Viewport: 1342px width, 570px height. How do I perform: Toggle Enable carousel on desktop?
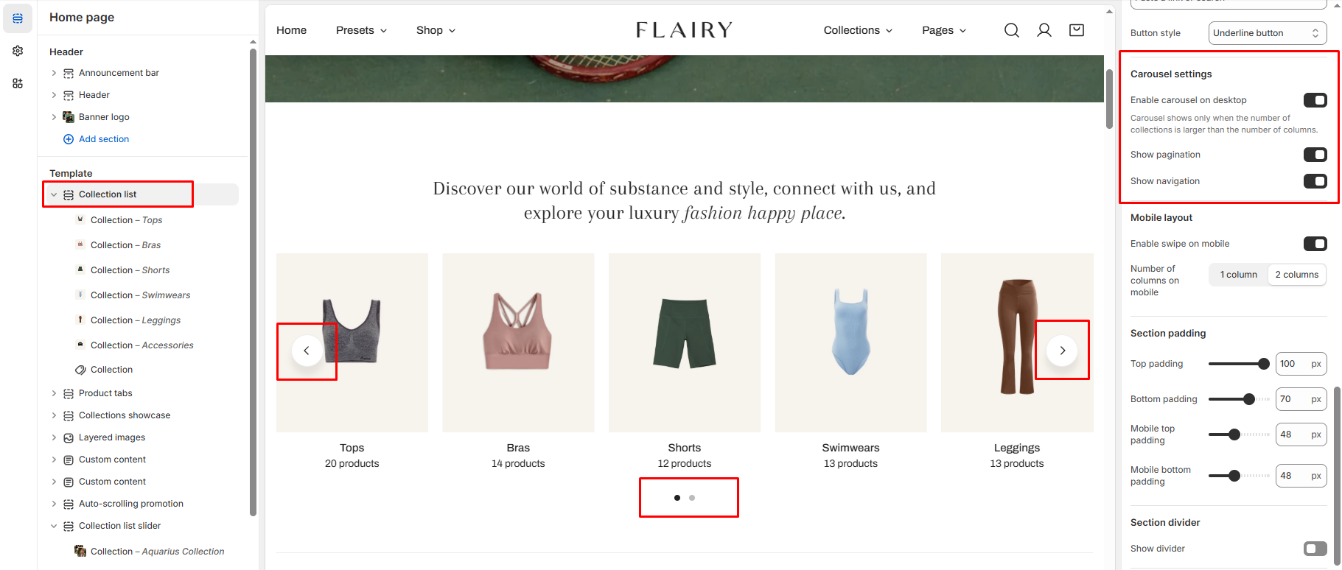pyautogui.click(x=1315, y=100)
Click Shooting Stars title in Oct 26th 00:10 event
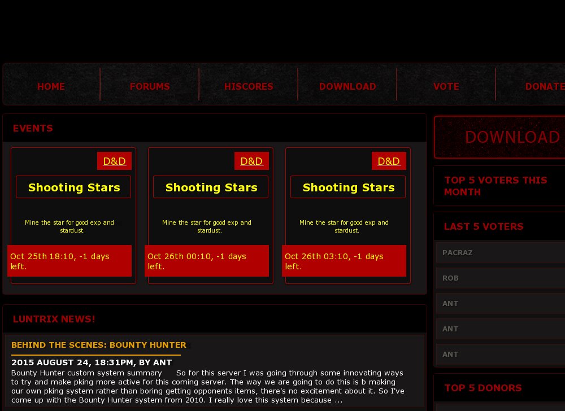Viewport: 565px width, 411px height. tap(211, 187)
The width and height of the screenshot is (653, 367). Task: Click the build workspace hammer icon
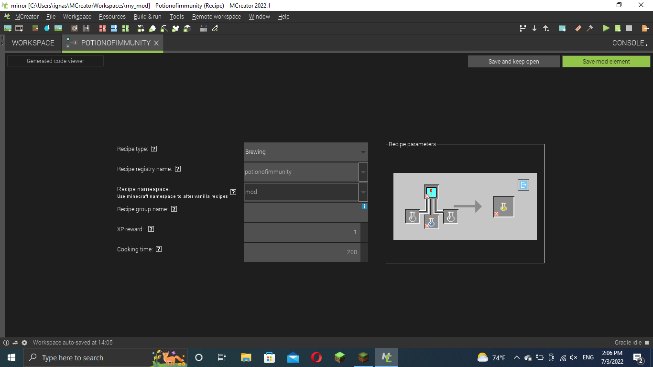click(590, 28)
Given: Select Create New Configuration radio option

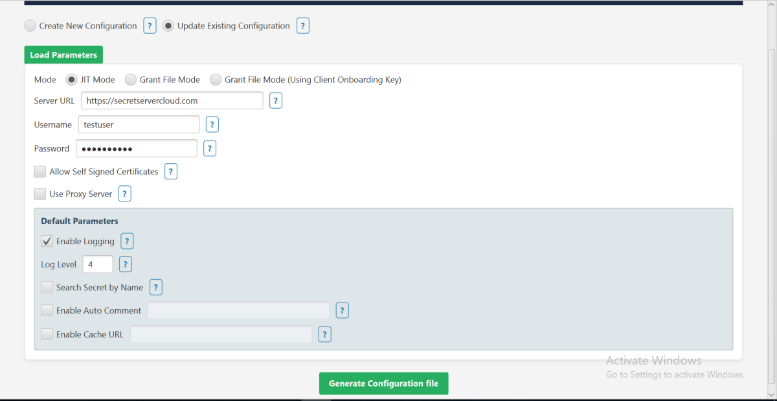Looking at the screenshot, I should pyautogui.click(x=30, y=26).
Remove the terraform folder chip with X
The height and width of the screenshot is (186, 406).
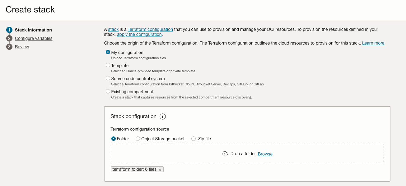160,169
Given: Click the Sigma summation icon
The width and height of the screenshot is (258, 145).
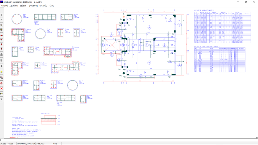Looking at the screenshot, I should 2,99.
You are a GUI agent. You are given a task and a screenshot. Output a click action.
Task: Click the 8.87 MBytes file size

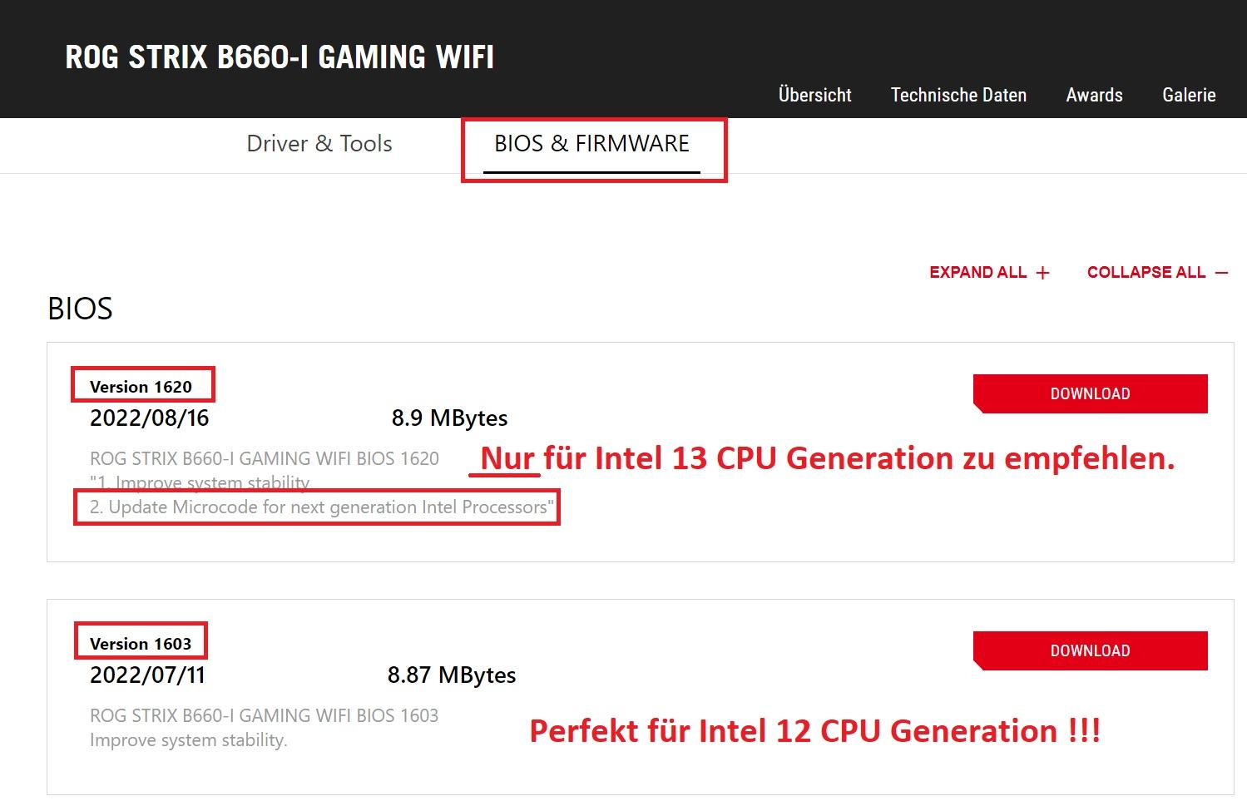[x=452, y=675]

--*--

**TO BE DONE**
Convert all the rows above into a Markdown table with two columns, Line and Text, numbering each line and leaving out blank lines. Leave the pictures out of the table.

**ANSWER FOR THE TASK**
| Line | Text |
|---|---|
| 1 | Viewport: 1342px width, 570px height. How do I perform: Toggle Enable carousel on desktop? |
| 2 | pyautogui.click(x=1315, y=100) |
| 3 | Click Shooting Stars title in Oct 26th 00:10 event |
| 4 | Viewport: 565px width, 411px height. tap(211, 187) |
| 5 | The width and height of the screenshot is (653, 367). Task: Click the build workspace hammer icon |
| 6 | click(590, 28) |
| 7 | Given: Select Create New Configuration radio option |
| 8 | Looking at the screenshot, I should pyautogui.click(x=30, y=26). |
| 9 | Remove the terraform folder chip with X |
| 10 | The height and width of the screenshot is (186, 406). |
| 11 | 160,169 |
| 12 | Given: Click the Sigma summation icon |
| 13 | The width and height of the screenshot is (258, 145). |
| 14 | Looking at the screenshot, I should 2,99. |
| 15 | You are a GUI agent. You are given a task and a screenshot. Output a click action. |
| 16 | Task: Click the 8.87 MBytes file size |
| 17 | [x=452, y=675] |